Blood marked the ground where he'd been struck down, and Aloy decided it would be easiest to dig there, rather than move him, dig, and then move him again. Her soul still torn apart and crushed in her chest, she began to peel back the layers of soil so that Nil could rest easy, untouched by ravenous animals. Every individual shovelful of dirt was branded into her mind as she worked, every finger's breadth the hole sank under her efforts measured in individual seconds. The strain of her muscles felt good, better than stillness and nothing, at least, and she thought nothing of the time as she dug.
When she was almost satisfied with the depth of the grave, a voice interrupted her: "Aloy!"

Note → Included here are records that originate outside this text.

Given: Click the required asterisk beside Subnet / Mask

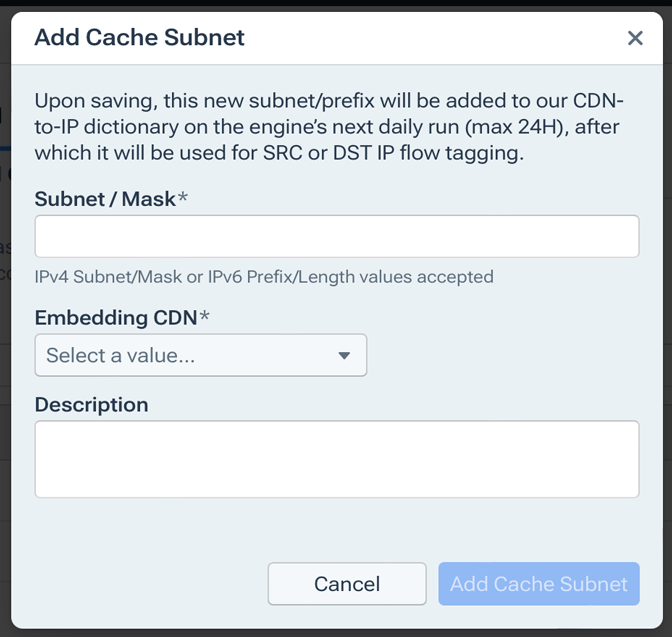Looking at the screenshot, I should click(183, 199).
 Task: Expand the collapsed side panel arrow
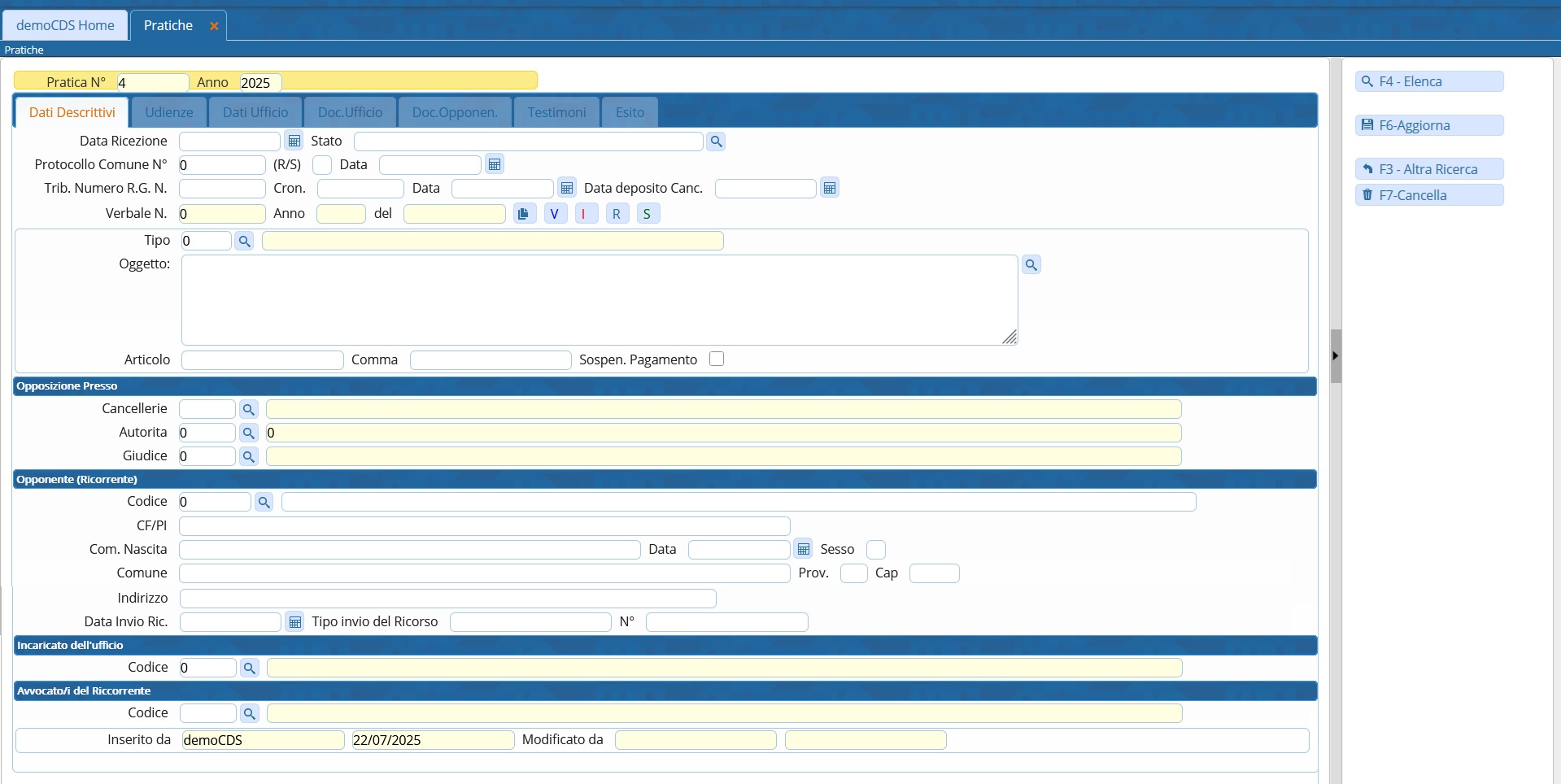point(1335,356)
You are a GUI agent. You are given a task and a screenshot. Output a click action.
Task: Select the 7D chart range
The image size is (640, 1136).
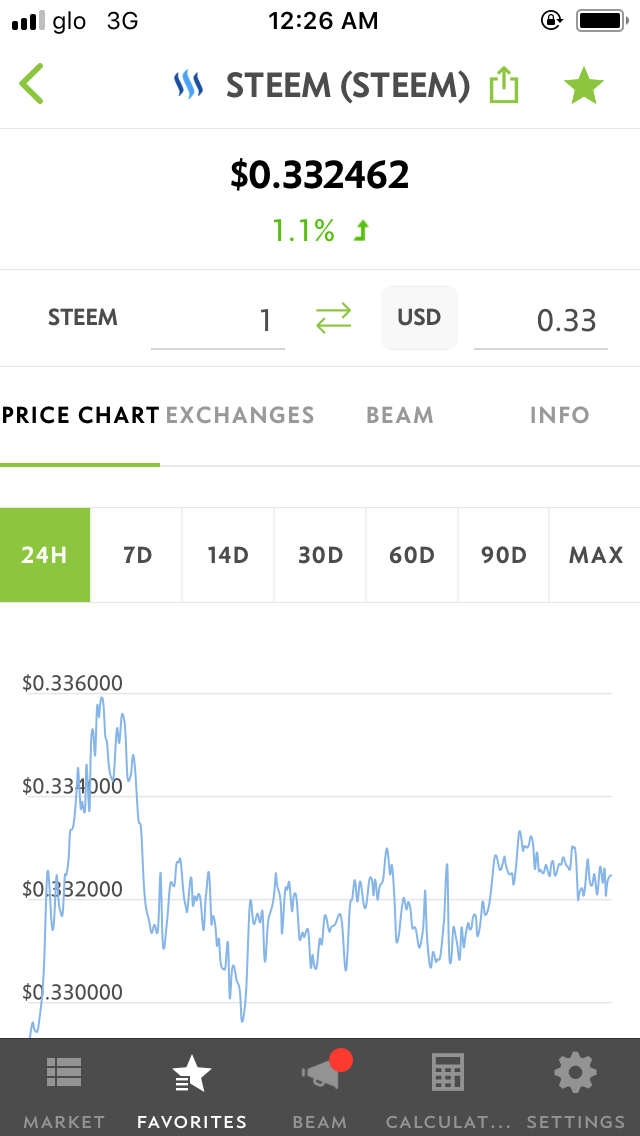tap(137, 555)
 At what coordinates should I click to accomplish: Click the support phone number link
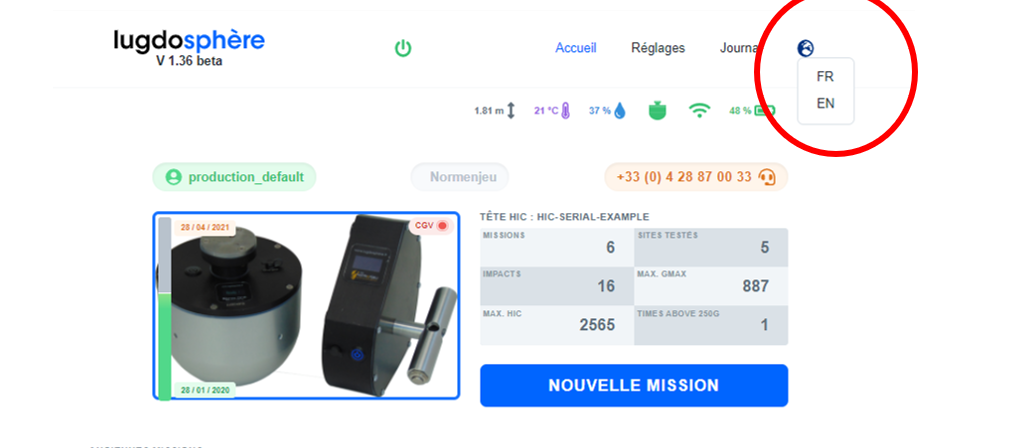684,177

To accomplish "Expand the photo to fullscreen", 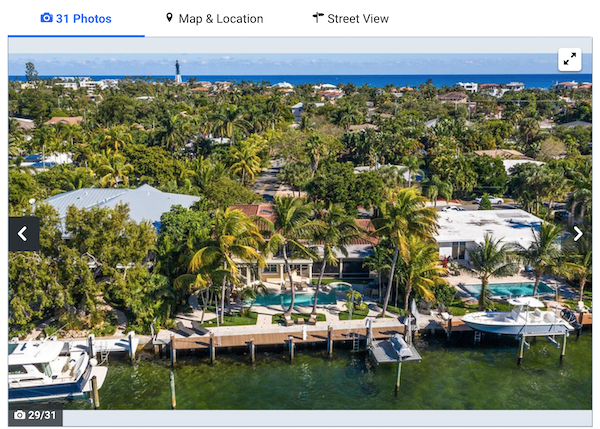I will (x=569, y=59).
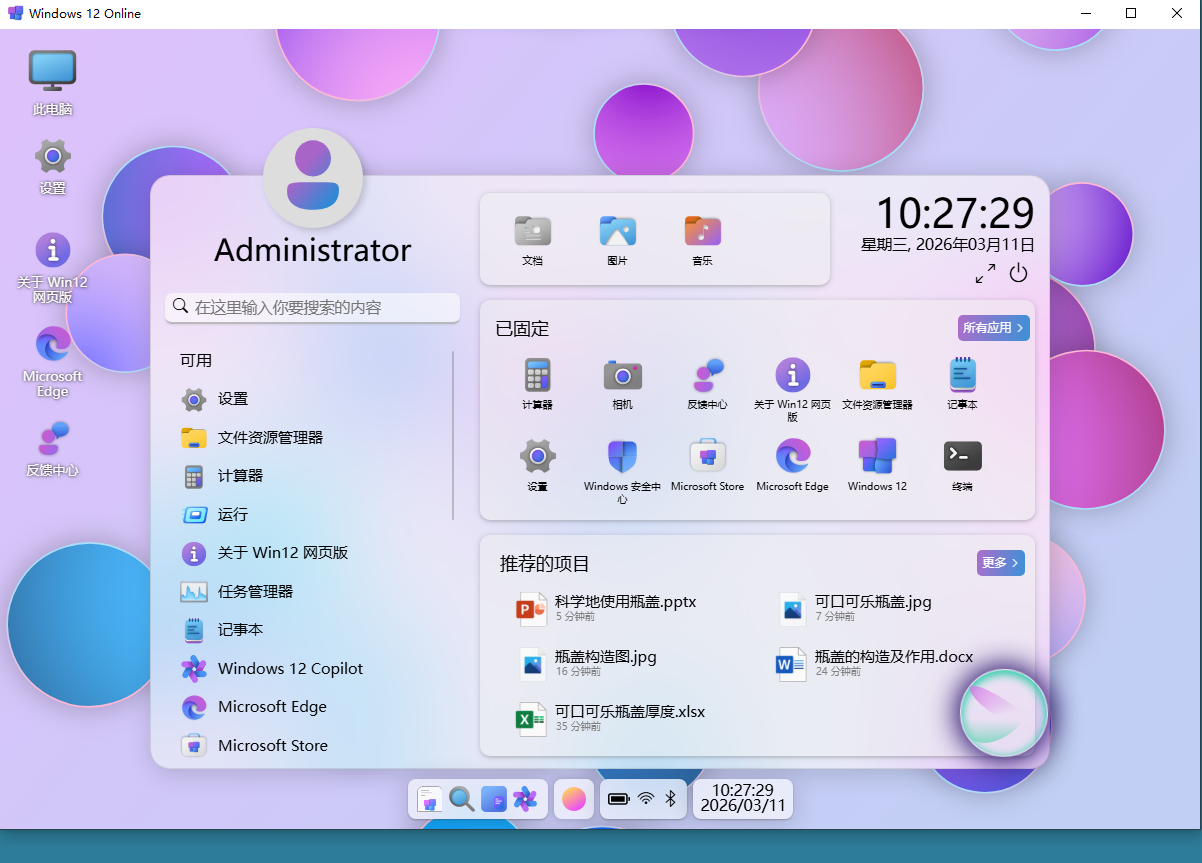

Aloy's fingers tightened on the handle of Kryse's shovel as she turned and looked up to see Iani running under the trees, headed straight for her.
"There you are," panted the dark-skinned girl. "I heard you were out here, but-"
"What do you want?" Aloy asked dispassionately, turning back to digging.
"I…" It took two and a half shovelfuls for the Corsair girl to respond. "I heard about what happened," she managed at last, and Aloy let her arms rest a moment as she turned back around to see Iani's dark eyes shining and sad. "I'm so sorry, Aloy. I saw at the festival how close you two were, and I…I can't imagine how you must feel…"
"No," Aloy agreed, "you can't."
Iani swallowed hard and nodded. "I, um…I wanted to say goodbye, at least - my tribe are heading back to the sea now, and-"
"Goodbye, then," Aloy said, turning away.
"I'm sorry to interrupt," Iani told her gently. "I just…couldn't go without saying something. You're my friend, Aloy, I couldn't just leave."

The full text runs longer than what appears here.